TASK REQUIREMENTS – Leave out the pictures and restate every entry word for word.

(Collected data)
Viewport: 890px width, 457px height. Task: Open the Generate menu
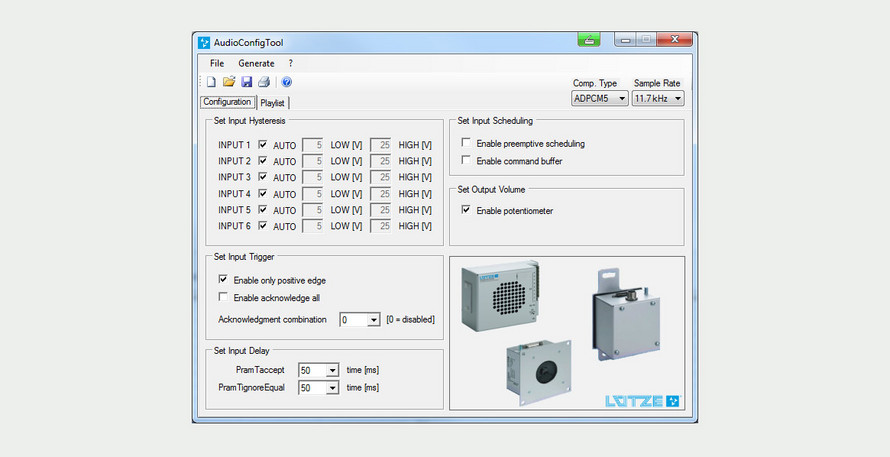(x=256, y=64)
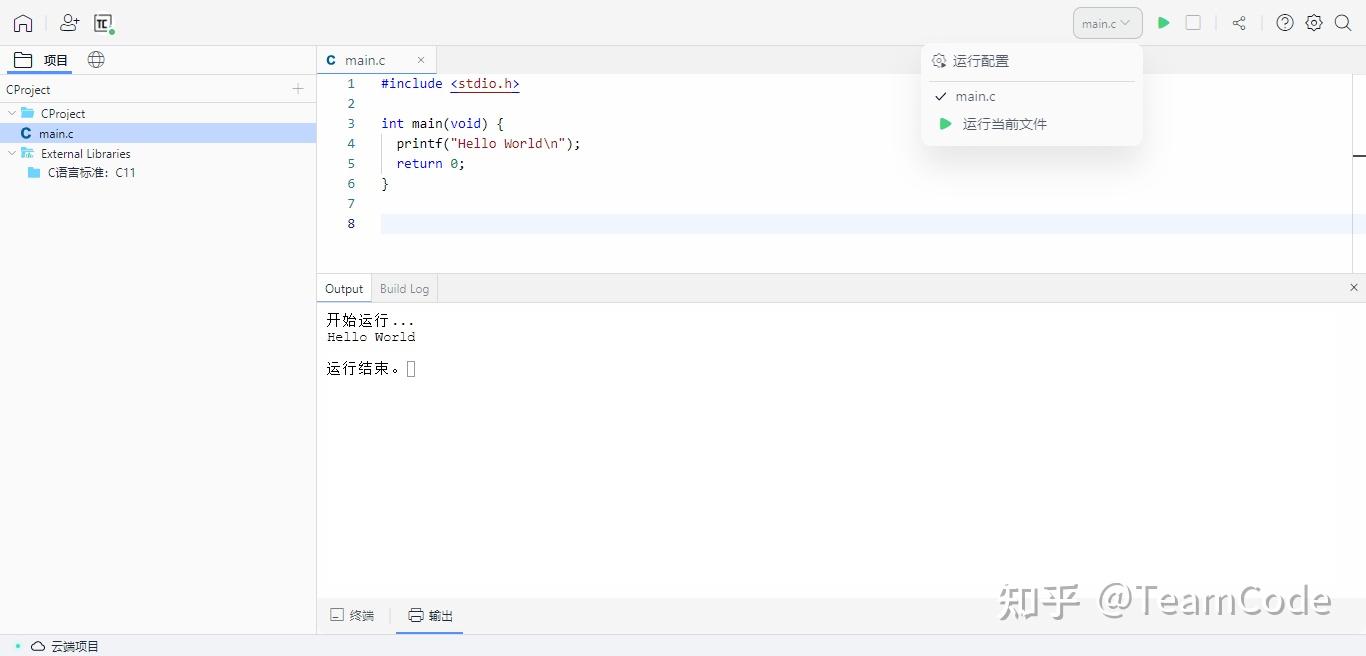Add new file with plus icon

pos(298,89)
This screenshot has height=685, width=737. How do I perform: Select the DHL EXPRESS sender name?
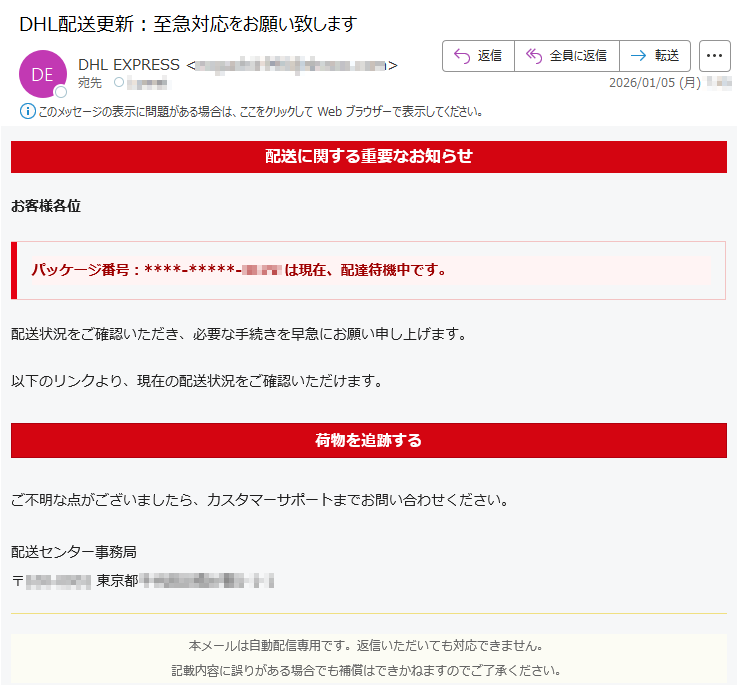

SOLUTION FOR THIS PROBLEM –
Viewport: 890px width, 457px height. Task: Open the Generate menu
(x=256, y=64)
Add new file with plus icon

pos(298,89)
This screenshot has height=685, width=737. How do I perform: Select the DHL EXPRESS sender name?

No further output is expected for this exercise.